Output the following data exactly.

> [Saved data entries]

------------------------------------------------

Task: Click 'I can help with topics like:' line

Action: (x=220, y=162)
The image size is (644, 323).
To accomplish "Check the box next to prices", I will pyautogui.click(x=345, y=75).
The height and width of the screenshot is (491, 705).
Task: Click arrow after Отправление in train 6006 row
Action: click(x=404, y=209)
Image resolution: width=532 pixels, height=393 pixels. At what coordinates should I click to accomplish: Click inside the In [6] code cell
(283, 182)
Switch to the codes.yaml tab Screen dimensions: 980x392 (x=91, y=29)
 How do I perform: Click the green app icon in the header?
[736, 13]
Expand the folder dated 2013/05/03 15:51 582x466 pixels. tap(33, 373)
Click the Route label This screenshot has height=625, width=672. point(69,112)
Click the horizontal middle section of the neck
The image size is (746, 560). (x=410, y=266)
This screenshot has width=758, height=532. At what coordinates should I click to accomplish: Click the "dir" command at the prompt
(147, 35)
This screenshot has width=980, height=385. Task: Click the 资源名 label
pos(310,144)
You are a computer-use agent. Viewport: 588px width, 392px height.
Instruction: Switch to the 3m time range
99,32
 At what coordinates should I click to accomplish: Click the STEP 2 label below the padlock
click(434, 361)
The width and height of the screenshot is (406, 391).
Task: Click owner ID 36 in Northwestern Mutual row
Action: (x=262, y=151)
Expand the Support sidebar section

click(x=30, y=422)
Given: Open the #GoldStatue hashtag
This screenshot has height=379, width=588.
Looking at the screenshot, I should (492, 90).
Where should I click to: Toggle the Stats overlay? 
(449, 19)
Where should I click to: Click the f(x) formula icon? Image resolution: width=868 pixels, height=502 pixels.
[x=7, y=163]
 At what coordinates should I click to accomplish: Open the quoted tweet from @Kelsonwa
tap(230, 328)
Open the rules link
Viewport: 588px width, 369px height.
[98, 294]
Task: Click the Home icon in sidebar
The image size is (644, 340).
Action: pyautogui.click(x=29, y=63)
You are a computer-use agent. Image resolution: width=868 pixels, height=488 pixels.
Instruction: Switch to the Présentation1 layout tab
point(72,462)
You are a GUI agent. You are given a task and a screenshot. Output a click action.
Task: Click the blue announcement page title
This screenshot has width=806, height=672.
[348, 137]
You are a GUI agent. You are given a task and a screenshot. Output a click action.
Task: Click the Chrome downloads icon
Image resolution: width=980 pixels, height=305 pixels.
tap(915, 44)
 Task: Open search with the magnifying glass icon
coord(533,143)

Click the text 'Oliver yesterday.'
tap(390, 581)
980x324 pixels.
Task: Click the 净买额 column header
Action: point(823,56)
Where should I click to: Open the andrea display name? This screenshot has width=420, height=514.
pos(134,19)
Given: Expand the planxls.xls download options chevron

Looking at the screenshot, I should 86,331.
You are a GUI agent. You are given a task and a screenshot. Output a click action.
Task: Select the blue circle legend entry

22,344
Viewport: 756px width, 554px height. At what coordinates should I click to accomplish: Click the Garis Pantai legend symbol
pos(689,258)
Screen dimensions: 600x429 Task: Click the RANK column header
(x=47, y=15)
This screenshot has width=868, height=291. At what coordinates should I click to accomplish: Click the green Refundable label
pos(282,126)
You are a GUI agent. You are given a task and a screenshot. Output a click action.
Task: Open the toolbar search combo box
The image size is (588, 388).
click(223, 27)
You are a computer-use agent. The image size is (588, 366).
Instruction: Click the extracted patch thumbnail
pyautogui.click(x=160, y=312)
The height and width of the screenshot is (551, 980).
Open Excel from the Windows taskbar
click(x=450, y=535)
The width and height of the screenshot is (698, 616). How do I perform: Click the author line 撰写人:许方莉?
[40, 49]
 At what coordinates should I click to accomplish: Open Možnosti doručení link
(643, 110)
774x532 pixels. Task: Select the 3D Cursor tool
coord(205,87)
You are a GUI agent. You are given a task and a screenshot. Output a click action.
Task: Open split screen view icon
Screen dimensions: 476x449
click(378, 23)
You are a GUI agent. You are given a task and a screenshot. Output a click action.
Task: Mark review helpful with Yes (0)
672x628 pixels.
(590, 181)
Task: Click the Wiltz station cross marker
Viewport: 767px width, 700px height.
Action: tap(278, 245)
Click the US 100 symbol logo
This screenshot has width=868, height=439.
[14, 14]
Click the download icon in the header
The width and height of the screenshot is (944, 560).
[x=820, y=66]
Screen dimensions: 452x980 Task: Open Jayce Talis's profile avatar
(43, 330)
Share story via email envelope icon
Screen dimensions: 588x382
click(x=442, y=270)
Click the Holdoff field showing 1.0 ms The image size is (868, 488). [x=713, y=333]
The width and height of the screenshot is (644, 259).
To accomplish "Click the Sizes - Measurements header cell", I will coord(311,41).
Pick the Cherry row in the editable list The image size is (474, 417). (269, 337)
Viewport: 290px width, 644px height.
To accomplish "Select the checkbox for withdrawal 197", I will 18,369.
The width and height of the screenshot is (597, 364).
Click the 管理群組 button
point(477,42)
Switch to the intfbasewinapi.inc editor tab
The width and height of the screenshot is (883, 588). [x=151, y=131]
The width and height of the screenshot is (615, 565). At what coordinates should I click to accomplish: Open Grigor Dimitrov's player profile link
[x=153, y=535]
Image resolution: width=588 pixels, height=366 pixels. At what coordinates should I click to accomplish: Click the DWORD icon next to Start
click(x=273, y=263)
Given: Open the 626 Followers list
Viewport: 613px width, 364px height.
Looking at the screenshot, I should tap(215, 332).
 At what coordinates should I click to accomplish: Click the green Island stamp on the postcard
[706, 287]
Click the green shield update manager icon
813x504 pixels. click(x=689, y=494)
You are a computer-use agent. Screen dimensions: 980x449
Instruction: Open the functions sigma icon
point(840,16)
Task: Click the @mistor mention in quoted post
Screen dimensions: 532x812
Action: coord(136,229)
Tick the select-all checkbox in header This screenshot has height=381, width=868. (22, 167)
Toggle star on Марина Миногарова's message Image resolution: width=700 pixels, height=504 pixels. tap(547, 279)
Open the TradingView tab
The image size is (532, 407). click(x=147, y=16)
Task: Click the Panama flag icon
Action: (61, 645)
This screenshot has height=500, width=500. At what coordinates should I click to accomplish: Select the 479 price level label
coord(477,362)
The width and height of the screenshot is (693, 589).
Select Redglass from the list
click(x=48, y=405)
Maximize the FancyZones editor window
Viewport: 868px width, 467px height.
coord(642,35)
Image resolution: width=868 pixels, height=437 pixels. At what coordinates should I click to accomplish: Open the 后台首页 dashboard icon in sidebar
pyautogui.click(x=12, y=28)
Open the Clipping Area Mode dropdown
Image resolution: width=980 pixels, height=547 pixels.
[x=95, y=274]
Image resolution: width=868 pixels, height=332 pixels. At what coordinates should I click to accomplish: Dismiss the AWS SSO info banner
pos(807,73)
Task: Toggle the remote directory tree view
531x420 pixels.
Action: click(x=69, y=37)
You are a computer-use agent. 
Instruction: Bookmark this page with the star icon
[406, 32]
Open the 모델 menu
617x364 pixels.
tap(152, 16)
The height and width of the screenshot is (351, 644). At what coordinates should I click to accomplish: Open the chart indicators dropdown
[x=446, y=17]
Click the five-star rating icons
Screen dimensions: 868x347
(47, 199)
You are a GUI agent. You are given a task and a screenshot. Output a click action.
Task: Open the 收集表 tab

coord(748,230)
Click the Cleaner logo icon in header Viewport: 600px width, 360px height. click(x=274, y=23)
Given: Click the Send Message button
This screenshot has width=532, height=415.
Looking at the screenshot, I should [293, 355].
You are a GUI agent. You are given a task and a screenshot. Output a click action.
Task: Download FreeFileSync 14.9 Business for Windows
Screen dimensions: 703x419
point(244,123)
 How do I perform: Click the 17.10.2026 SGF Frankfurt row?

------------------------------------------------

> [Solution to the problem]
Task: Click 'I can help with topics like:' line

Action: (x=220, y=162)
The image size is (644, 323).
To accomplish "Check the box next to prices", I will pyautogui.click(x=345, y=75).
The height and width of the screenshot is (491, 705).
Task: Click arrow after Отправление in train 6006 row
Action: click(x=404, y=209)
Image resolution: width=532 pixels, height=393 pixels. At what coordinates should I click to accomplish: Click inside the In [6] code cell
(283, 182)
Switch to the codes.yaml tab Screen dimensions: 980x392 (x=91, y=29)
 How do I perform: Click the green app icon in the header?
[736, 13]
Expand the folder dated 2013/05/03 15:51 582x466 pixels. tap(33, 373)
Click the Route label This screenshot has height=625, width=672. point(69,112)
Click the horizontal middle section of the neck
The image size is (746, 560). (x=410, y=266)
This screenshot has width=758, height=532. At what coordinates should I click to accomplish: Click the "dir" command at the prompt
(147, 35)
This screenshot has width=980, height=385. Task: Click the 资源名 label
pos(310,144)
You are a computer-use agent. Viewport: 588px width, 392px height.
Instruction: Switch to the 3m time range
99,32
 At what coordinates should I click to accomplish: Click the STEP 2 label below the padlock
click(434, 361)
The width and height of the screenshot is (406, 391).
Task: Click owner ID 36 in Northwestern Mutual row
Action: (x=262, y=151)
Expand the Support sidebar section

click(x=30, y=422)
Given: Open the #GoldStatue hashtag
This screenshot has height=379, width=588.
Looking at the screenshot, I should (492, 90).
Where should I click to: Toggle the Stats overlay? 
(449, 19)
Where should I click to: Click the f(x) formula icon? Image resolution: width=868 pixels, height=502 pixels.
[x=7, y=163]
 At what coordinates should I click to accomplish: Open the quoted tweet from @Kelsonwa
tap(230, 328)
Open the rules link
Viewport: 588px width, 369px height.
[98, 294]
Task: Click the Home icon in sidebar
The image size is (644, 340).
Action: pyautogui.click(x=29, y=63)
You are a computer-use agent. Image resolution: width=868 pixels, height=488 pixels.
Instruction: Switch to the Présentation1 layout tab
point(72,462)
You are a GUI agent. You are given a task and a screenshot. Output a click action.
Task: Click the blue announcement page title
This screenshot has width=806, height=672.
[348, 137]
You are a GUI agent. You are given a task and a screenshot. Output a click action.
Task: Click the Chrome downloads icon
Image resolution: width=980 pixels, height=305 pixels.
tap(915, 44)
 Task: Open search with the magnifying glass icon
coord(533,143)

Click the text 'Oliver yesterday.'
tap(390, 581)
980x324 pixels.
Task: Click the 净买额 column header
Action: point(823,56)
Where should I click to: Open the andrea display name? This screenshot has width=420, height=514.
pos(134,19)
Given: Expand the planxls.xls download options chevron

Looking at the screenshot, I should 86,331.
You are a GUI agent. You are given a task and a screenshot. Output a click action.
Task: Select the blue circle legend entry

22,344
Viewport: 756px width, 554px height. At what coordinates should I click to accomplish: Click the Garis Pantai legend symbol
pos(689,258)
Screen dimensions: 600x429 Task: Click the RANK column header
(x=47, y=15)
This screenshot has width=868, height=291. At what coordinates should I click to accomplish: Click the green Refundable label
pos(282,126)
You are a GUI agent. You are given a task and a screenshot. Output a click action.
Task: Open the toolbar search combo box
The image size is (588, 388).
click(223, 27)
You are a computer-use agent. The image size is (588, 366).
Instruction: Click the extracted patch thumbnail
pyautogui.click(x=160, y=312)
The height and width of the screenshot is (551, 980).
Open Excel from the Windows taskbar
click(x=450, y=535)
The width and height of the screenshot is (698, 616). How do I perform: Click the author line 撰写人:许方莉?
[40, 49]
 At what coordinates should I click to accomplish: Open Možnosti doručení link
(643, 110)
774x532 pixels. Task: Select the 3D Cursor tool
coord(205,87)
You are a GUI agent. You are given a task and a screenshot. Output a click action.
Task: Open split screen view icon
Screen dimensions: 476x449
click(378, 23)
You are a GUI agent. You are given a task and a screenshot. Output a click action.
Task: Mark review helpful with Yes (0)
672x628 pixels.
(590, 181)
Task: Click the Wiltz station cross marker
Viewport: 767px width, 700px height.
Action: tap(278, 245)
Click the US 100 symbol logo
This screenshot has width=868, height=439.
[14, 14]
Click the download icon in the header
The width and height of the screenshot is (944, 560).
[x=820, y=66]
Screen dimensions: 452x980 Task: Open Jayce Talis's profile avatar
(43, 330)
Share story via email envelope icon
Screen dimensions: 588x382
click(x=442, y=270)
Click the Holdoff field showing 1.0 ms The image size is (868, 488). [x=713, y=333]
The width and height of the screenshot is (644, 259).
To accomplish "Click the Sizes - Measurements header cell", I will coord(311,41).
Pick the Cherry row in the editable list The image size is (474, 417). (269, 337)
Viewport: 290px width, 644px height.
To accomplish "Select the checkbox for withdrawal 197", I will 18,369.
The width and height of the screenshot is (597, 364).
Click the 管理群組 button
point(477,42)
Switch to the intfbasewinapi.inc editor tab
The width and height of the screenshot is (883, 588). [x=151, y=131]
The width and height of the screenshot is (615, 565). At what coordinates should I click to accomplish: Open Grigor Dimitrov's player profile link
[x=153, y=535]
Image resolution: width=588 pixels, height=366 pixels. At what coordinates should I click to accomplish: Click the DWORD icon next to Start
click(x=273, y=263)
Given: Open the 626 Followers list
Viewport: 613px width, 364px height.
Looking at the screenshot, I should tap(215, 332).
 At what coordinates should I click to accomplish: Click the green Island stamp on the postcard
[706, 287]
Click the green shield update manager icon
813x504 pixels. click(x=689, y=494)
You are a computer-use agent. Screen dimensions: 980x449
Instruction: Open the functions sigma icon
point(840,16)
Task: Click the @mistor mention in quoted post
Screen dimensions: 532x812
Action: coord(136,229)
Tick the select-all checkbox in header This screenshot has height=381, width=868. (22, 167)
Toggle star on Марина Миногарова's message Image resolution: width=700 pixels, height=504 pixels. tap(547, 279)
Open the TradingView tab
The image size is (532, 407). click(x=147, y=16)
Task: Click the Panama flag icon
Action: (61, 645)
This screenshot has height=500, width=500. At what coordinates should I click to accomplish: Select the 479 price level label
coord(477,362)
The width and height of the screenshot is (693, 589).
Select Redglass from the list
click(x=48, y=405)
Maximize the FancyZones editor window
Viewport: 868px width, 467px height.
coord(642,35)
Image resolution: width=868 pixels, height=437 pixels. At what coordinates should I click to accomplish: Open the 后台首页 dashboard icon in sidebar
pyautogui.click(x=12, y=28)
Open the Clipping Area Mode dropdown
Image resolution: width=980 pixels, height=547 pixels.
[x=95, y=274]
Image resolution: width=868 pixels, height=332 pixels. At what coordinates should I click to accomplish: Dismiss the AWS SSO info banner
pos(807,73)
Task: Toggle the remote directory tree view
531x420 pixels.
Action: click(x=69, y=37)
You are a computer-use agent. 
Instruction: Bookmark this page with the star icon
[406, 32]
Open the 모델 menu
617x364 pixels.
tap(152, 16)
The height and width of the screenshot is (351, 644). At what coordinates should I click to accomplish: Open the chart indicators dropdown
[x=446, y=17]
Click the five-star rating icons
Screen dimensions: 868x347
(47, 199)
You are a GUI agent. You are given a task and a screenshot. Output a click action.
Task: Open the 收集表 tab

coord(748,230)
Click the Cleaner logo icon in header Viewport: 600px width, 360px height. click(x=274, y=23)
Given: Click the Send Message button
This screenshot has width=532, height=415.
Looking at the screenshot, I should [293, 355].
You are a GUI agent. You are given a task and a screenshot. Output a click action.
Task: Download FreeFileSync 14.9 Business for Windows
Screen dimensions: 703x419
point(244,123)
 How do I perform: Click the 17.10.2026 SGF Frankfurt row?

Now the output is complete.